“The Next Big Thing” asks writers to self-interview about their books with 7-8 designated questions, post somewhere in the blog-o-sphere and then “tag” (5) writers for the next week to do the same. Debra Bruce was tagged by Andrea Witzke-Slot.


What is the title of the book?
Survivors’ Picnic.



Where did the idea come from for the book?
The book didn’t come from a single idea but rather from my old habit of writing poems, getting some of them published in journals, and then collecting them into a manuscript when I had enough that seemed to cluster together in some way. Maybe the guiding “idea” for this book is simply that of survival, which emerged out of several experiences I had during the years I was writing it—cancer, divorce, and a few other of life's ordinary shocks. At the same time, I was continuing my play with musical forms—rhyme, meter, fixed forms like sonnets and villanelles—and trying to figure out how to keep these forms nimble in an increasingly oblique, edgy, and “skittery” (to borrow Tony Hoagland’s term) poetics of the 21st century.  I was reading poets who do this well, like Kay Ryan, as well as younger poets like Dora Malech and Sidney Wade.

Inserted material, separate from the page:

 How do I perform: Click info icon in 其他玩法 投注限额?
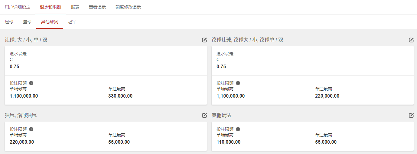pyautogui.click(x=238, y=129)
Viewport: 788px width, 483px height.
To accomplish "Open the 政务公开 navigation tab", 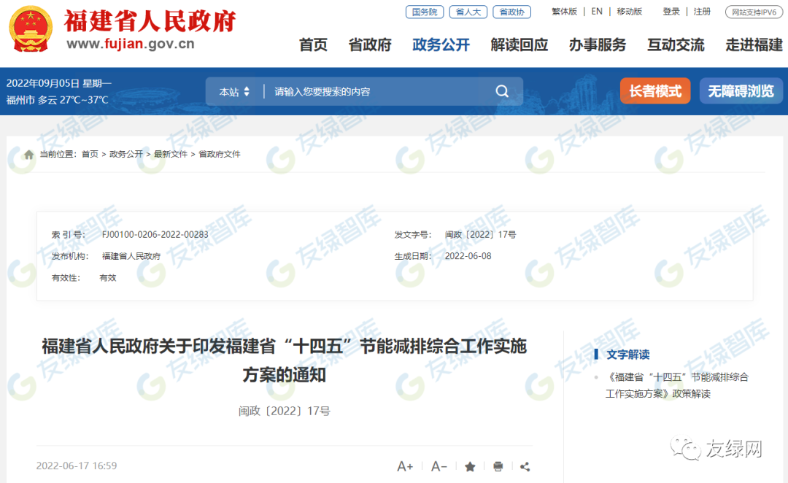I will click(441, 45).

What genre does your book fall under?



Poetry.


What actors would you choose to play the part of your characters in a
 movie rendition?


I’m going to swing my butt around this question and say that if my poems were to be presented in a staged reading, I might want some of the parts to be read by the young actress who played “Ugly Betty” (with her glasses and braces); older female voices could be read by unknown actresses with Plain Jane looks, and I’d need a hefty and formidable man to do Henry VIII, who would sit in silence while two of his wives told how they feared for their lives because they couldn’t please him.


What is the one sentence synopsis of your book?
A condensed version of what’s on my book cover says it well:  Whether meditating on cancer survival or satirizing a divorce support group, these poems are musical and sensual.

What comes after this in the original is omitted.